Not so simple. His son, Dmitri, who has grown up in Canada and is just graduating from high school, would automatically be subject to the Russian draft. Hazing rituals in the Russian army are notoriously brutal and occasionally fatal. They would certainly not be suspended for the son of a traitor — which Dmitri is under Russian law. Far from being a friend of the KGB, his father has betrayed it by revealing details to CSIS. He could be subject to prosecution in Russia, although the government describes this possibility as “speculation.” While the KGB no longer exists, it is thought to have “morphed” into the new FSB. Meanwhile, the most powerful man in Russia is a former KGB officer: Prime Minister Vladimir Putin.

9. Why doesn’t Mikhail Lennikov settle in a third country and bring his family there?

He has no Russian passport; only a one-way permit to Vladivostok. When and if he gets a passport, his deportation from Canada would make him ineligible for a visa to many countries, including the European Union.

10. Don’t former KGB agents have blood on their hands?

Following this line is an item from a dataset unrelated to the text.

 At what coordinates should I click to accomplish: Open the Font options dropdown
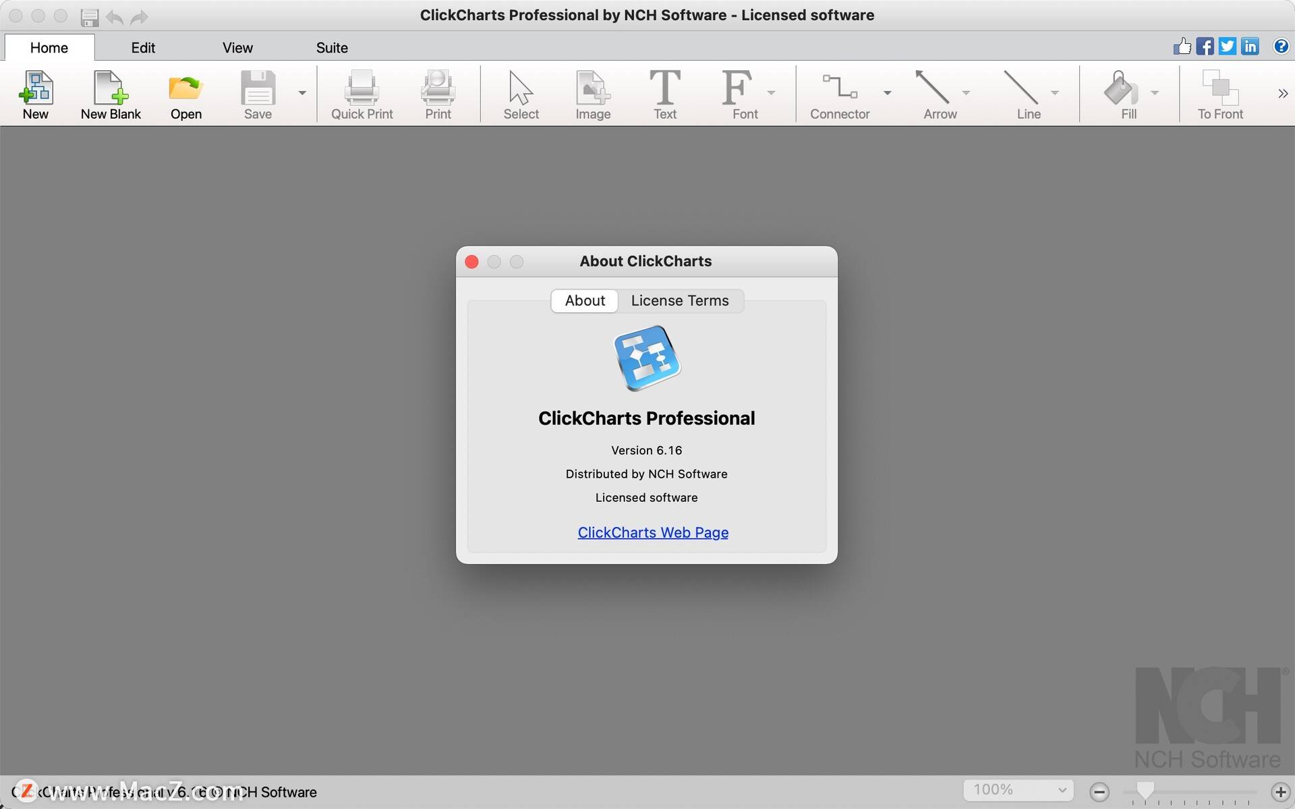771,93
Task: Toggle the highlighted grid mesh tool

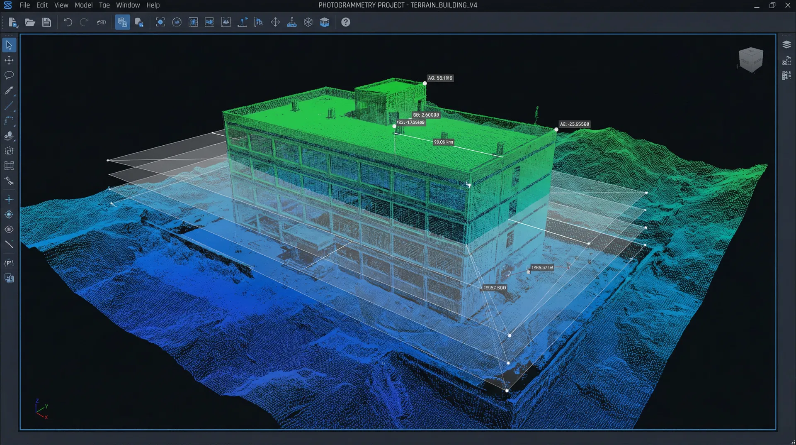Action: click(x=122, y=22)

The government makes no such allegation in Lennikov’s case. It accepts that he started out doing translations (he speaks Japanese) and that, while he did later spy on Japanese contacts, he received no espionage training and quit in 1988, three years before the dissolution of the Soviet Union. He says he joined reluctantly when recruited in 1982, fearing the consequences of saying no to the all-powerful secret police. The government disputes this, saying that the KGB was a sought-after place to work in Soviet Russia.